Software will eat the world,” US investor Marc Andreessen said this famously in a Wall Street Journal article long ago. Of course, he is right. Software changed almost every aspect of industry and business forever.
Insurance sector is no exception and is also eaten by software a long time ago. Even in an economy of Bangladesh which has a very modest size of $150 billion, there are 31 insurance companies and all of them are using software in running their business.
The problem is even though these 31 insurance companies- which by the way experts concerned dubbed as too many players in a too small marketare using software, the quality and the efficiency of the software are needed to be put under scanner.

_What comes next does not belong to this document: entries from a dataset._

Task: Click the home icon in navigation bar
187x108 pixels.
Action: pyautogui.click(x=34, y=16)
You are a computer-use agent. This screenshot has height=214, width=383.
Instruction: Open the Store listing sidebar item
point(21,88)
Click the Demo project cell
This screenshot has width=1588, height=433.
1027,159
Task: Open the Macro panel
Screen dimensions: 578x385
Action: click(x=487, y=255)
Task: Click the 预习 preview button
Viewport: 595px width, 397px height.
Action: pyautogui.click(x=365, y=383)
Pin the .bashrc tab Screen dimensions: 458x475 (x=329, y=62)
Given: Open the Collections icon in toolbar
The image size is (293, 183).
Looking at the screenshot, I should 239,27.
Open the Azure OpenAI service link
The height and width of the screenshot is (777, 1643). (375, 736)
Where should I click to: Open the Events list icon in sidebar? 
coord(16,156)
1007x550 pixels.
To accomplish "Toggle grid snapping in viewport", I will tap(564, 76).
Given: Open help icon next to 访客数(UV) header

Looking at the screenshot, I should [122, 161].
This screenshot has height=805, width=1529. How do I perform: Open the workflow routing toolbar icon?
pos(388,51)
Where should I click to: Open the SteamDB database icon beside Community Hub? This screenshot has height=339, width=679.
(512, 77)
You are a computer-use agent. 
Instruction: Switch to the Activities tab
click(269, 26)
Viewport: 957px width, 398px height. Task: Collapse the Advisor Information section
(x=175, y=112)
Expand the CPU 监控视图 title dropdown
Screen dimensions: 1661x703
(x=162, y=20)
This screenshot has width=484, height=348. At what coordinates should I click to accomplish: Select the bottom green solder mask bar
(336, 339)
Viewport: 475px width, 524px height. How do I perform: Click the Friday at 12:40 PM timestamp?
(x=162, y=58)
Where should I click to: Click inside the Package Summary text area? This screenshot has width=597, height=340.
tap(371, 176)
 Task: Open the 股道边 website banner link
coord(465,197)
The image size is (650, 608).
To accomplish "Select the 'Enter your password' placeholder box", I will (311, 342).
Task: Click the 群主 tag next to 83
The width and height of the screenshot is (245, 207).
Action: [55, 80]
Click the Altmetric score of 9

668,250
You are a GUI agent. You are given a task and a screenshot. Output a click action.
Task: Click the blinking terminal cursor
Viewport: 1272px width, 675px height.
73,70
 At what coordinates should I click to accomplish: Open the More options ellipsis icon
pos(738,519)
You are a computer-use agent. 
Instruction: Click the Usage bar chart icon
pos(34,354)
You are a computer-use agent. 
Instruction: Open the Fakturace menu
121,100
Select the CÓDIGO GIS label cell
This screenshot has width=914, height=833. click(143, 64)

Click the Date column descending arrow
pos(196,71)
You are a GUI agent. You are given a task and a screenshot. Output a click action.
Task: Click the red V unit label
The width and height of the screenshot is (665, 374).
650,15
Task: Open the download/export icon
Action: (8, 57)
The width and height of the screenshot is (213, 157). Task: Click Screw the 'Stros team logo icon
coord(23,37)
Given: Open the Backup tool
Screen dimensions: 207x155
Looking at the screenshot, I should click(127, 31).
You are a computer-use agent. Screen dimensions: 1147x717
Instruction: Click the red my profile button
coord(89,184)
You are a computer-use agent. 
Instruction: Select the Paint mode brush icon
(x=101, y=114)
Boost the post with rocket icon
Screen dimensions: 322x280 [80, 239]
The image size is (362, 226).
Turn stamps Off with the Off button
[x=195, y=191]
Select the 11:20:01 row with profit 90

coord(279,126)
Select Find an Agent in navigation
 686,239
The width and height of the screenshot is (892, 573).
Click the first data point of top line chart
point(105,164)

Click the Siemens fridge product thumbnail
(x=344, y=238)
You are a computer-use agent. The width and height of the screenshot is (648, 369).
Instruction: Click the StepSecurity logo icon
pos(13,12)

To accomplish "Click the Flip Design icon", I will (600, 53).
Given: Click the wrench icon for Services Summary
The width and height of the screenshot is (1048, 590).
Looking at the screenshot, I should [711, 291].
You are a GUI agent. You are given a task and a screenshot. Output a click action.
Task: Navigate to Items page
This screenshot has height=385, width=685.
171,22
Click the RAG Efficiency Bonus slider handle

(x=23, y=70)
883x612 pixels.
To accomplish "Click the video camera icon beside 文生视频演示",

While the insurance software in many developed countries have used machine learning exclusively to bag more customers and to bring more companies under insurance network, insurance companies in Bangladesh still heavily relies on underpaid insurance agents in doing those for them.
That probably explains why-despite having 31 insurance companies- still less than one per cent of the country’s population is insured and the sector’s contribution to the economy is still below one per cent.
So, what basically machine learning can garner in Bangladesh’s insurance sector’s favor? To have a clear notion about that, we first need to understand about actuarial table.
Actuarial tables are a cornerstone of insurance and are a very basic form of machine learning. Take, for instance, mortality tables. These tables produce highly specific and shockingly accurate projections of how people born within a certain period will live. These projections don’t just materialize out of thin air. They are formed and refined by millions of data points and real life examples inputted into the tables and then evaluated on an aggregate level.
To overly-simplify: if 1,000 people died when they were 65, the insurance industry will project that out to the population. In this example, all of those data point ages were entered into software with one specific purpose: to crunch the numbers and predict at what age say Mr Jasim Uddin will probably die.
Think; how that will aid the life insurance company in deciding premium for certain insurance.
Data is the king
The point is, though insurance companies in Bangladesh are using software, they basically have been using those in the form of keeping transactional records and that usage of software making it just a mere repository for keeping insurance data, nothing else.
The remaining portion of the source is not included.